Inconsistencies in GPT-3.5-turbo Model Behavior During Load Testing

Hello all ! Hope you are having a nice weekend.
I hope you’re well. I’m currently working on implementing a consistent customer service flow using the GPT-3.5-turbo model through the Azure OpenAI Studio API. I’ve configured the model with a temperature of 0 and top_p of 0.1 to achieve deterministic responses.
I’ve conducted load tests to analyze the consistency of the generated flow and answers. However, since the flow is quite complicated and involves lots of step and branch, I can see gpt3.5 does have issue with following the instruction completely.

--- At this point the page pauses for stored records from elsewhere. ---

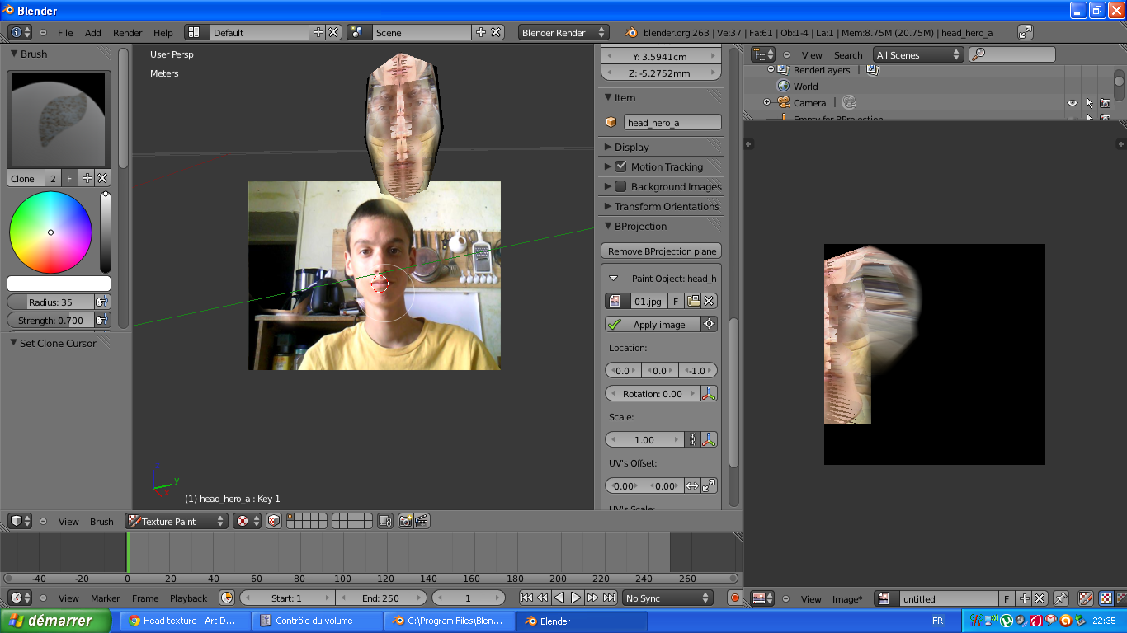Viewport: 1127px width, 633px height.
Task: Open the Playback menu in timeline
Action: [x=189, y=598]
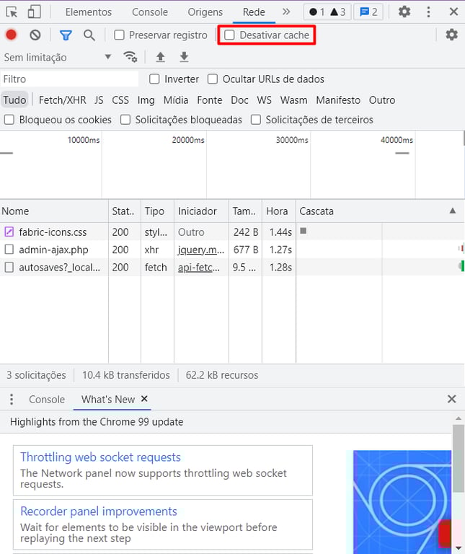Click the Filtro text input

pos(69,79)
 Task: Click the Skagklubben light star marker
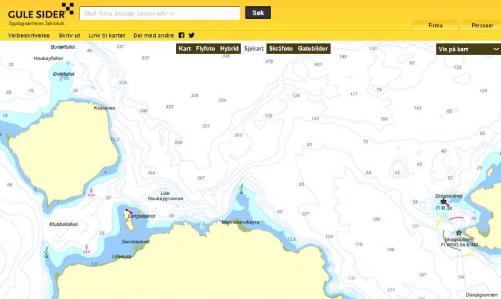458,233
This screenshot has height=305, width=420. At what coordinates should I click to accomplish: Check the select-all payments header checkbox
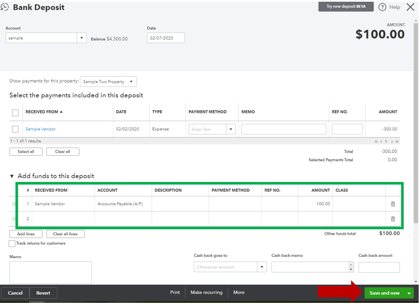pyautogui.click(x=15, y=113)
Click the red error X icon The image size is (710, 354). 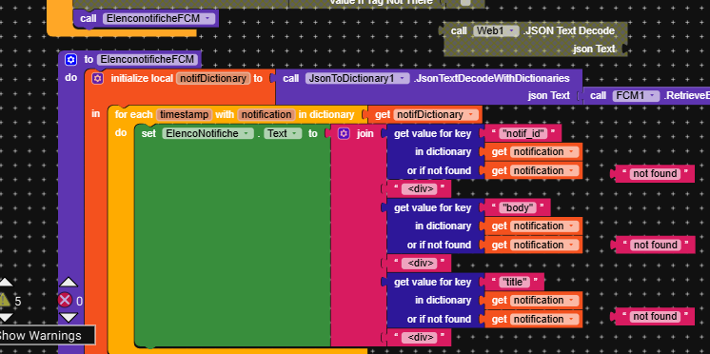pyautogui.click(x=66, y=300)
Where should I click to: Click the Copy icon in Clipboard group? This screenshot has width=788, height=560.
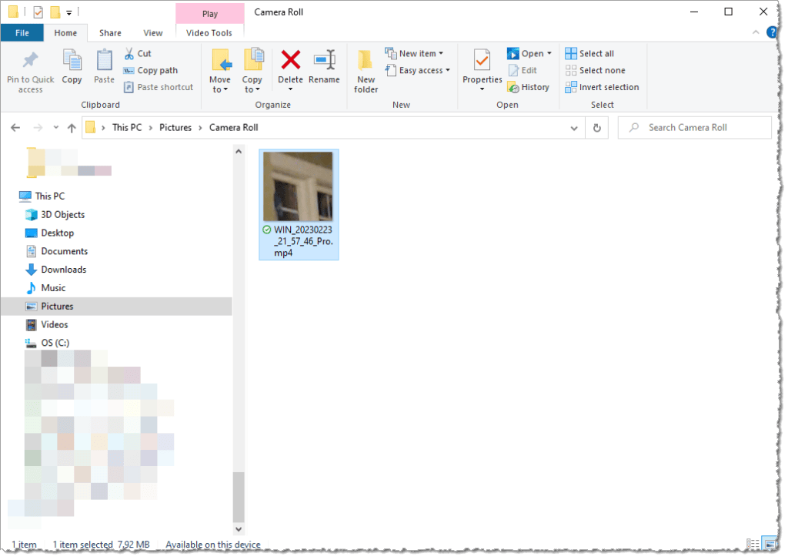tap(72, 62)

After days of work, I have managed to make it as stable as possible, however only within certain period of the day.
So I noticed when I run load test against my model (let’s say 10am in the morning). 9 out of 10 test result are almost the same, and behave correctly.

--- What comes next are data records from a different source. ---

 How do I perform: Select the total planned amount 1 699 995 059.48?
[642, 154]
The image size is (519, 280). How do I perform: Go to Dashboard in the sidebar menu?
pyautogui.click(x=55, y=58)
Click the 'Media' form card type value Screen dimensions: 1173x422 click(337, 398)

However after 2-3 hours, when I run the test again, only 1 of the test result bahave correctly and the other 9 just behave completely differently than before.

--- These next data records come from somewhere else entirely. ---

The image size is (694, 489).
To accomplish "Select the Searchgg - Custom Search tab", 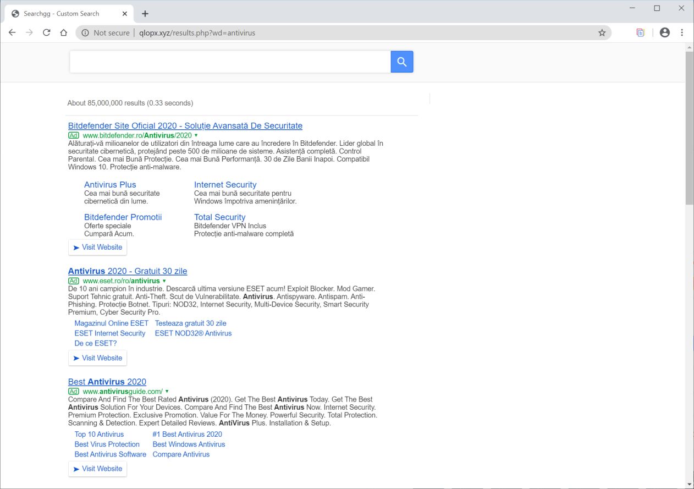I will (62, 14).
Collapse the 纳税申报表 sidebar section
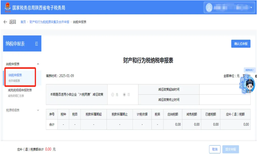Screen dimensions: 258x154 (x=38, y=64)
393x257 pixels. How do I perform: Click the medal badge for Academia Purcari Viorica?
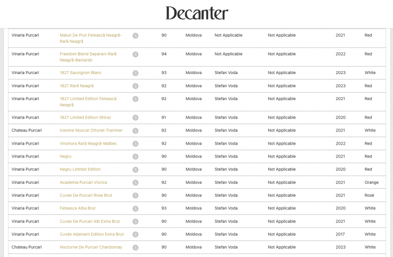click(x=136, y=182)
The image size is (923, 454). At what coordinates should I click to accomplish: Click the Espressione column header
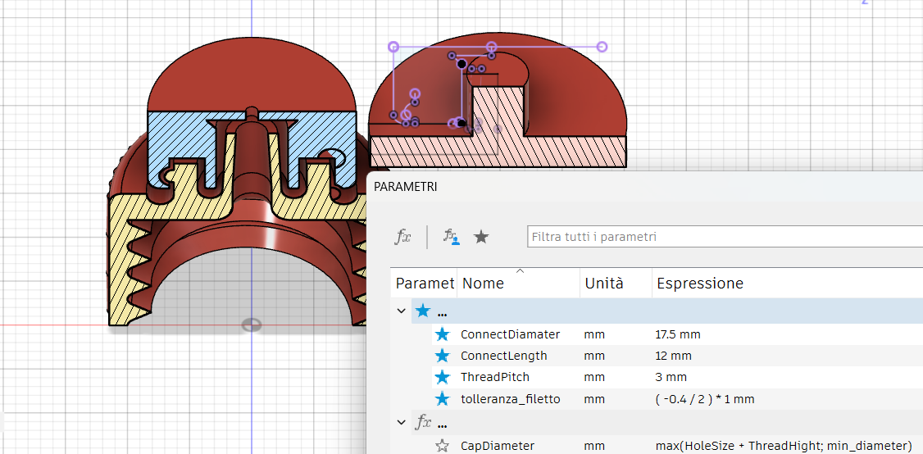click(x=699, y=284)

Since the temperature and top_p are really low, the only thing I can imagine that cause the difference is seed value, however it does look like during certain period, the model is just using the same seed, and after some time, the seed will change which generate completely different result. (I am using openai client 0.27 something which doesn’t support seed at all ) .

I haven’t found relevant documentation or discussions on this topic, and I’m reaching out to the community for insights.
Has anyone experienced a similar issue, or does anyone have information or resources that could shed light on this behavior?

Thanks so much